=== ABOUT THIS TASK ===
Exactly the lines from the one with "The height and width of the screenshot is (362, 644)." through the end of the material are to be output, both included, with no other text.

=== EXERCISE INPUT ===

★ ★ ★ ★ ★ ★ ★

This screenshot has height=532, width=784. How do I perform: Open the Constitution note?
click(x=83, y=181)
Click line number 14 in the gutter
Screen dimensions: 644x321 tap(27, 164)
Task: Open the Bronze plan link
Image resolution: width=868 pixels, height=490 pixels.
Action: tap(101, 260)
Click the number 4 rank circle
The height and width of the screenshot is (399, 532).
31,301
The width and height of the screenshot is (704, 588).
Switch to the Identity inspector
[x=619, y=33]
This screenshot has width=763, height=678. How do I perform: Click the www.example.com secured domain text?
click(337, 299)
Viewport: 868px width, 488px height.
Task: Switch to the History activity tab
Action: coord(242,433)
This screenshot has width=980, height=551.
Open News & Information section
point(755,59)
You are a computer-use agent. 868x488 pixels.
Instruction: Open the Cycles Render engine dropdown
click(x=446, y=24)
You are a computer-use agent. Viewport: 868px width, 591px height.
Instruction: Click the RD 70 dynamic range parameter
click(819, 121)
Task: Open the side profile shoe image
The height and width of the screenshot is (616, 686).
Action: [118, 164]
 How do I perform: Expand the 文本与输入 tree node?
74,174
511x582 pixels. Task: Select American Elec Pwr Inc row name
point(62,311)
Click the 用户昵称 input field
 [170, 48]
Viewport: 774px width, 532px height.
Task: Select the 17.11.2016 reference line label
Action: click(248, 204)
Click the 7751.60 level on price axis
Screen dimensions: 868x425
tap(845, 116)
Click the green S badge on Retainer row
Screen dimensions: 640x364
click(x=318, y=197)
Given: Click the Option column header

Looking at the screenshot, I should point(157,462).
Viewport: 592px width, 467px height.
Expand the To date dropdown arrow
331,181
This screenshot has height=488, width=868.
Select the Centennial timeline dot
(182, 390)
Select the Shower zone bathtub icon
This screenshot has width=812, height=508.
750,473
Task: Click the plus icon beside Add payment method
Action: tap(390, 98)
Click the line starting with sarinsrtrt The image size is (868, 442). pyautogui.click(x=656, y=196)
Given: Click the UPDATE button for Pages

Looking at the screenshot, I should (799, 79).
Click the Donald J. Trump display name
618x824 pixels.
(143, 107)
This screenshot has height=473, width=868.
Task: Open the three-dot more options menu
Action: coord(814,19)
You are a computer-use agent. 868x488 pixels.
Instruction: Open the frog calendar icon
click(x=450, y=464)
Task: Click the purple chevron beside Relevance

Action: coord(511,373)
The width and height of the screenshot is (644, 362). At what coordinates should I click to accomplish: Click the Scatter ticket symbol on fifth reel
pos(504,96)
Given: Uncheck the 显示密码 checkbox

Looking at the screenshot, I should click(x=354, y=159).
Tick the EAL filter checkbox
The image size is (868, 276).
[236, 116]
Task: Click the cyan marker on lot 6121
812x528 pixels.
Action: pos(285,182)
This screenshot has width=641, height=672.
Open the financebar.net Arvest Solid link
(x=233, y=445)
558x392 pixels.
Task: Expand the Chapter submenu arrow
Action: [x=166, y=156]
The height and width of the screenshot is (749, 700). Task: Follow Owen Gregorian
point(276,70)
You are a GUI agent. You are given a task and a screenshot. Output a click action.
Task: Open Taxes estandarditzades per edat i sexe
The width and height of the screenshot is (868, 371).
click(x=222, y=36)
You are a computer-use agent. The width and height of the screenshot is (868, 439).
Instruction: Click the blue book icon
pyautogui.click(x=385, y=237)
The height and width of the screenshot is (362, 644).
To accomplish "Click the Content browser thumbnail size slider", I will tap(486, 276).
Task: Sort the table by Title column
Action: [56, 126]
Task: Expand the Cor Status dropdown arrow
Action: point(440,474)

★ ★ ★ ★ ★ ★ ★

=== RESPONSE FOR THIS EXERCISE ===
The height and width of the screenshot is (362, 644).
To accomplish "Click the Content browser thumbnail size slider", I will tap(486, 276).
Task: Sort the table by Title column
Action: [56, 126]
Task: Expand the Cor Status dropdown arrow
Action: point(440,474)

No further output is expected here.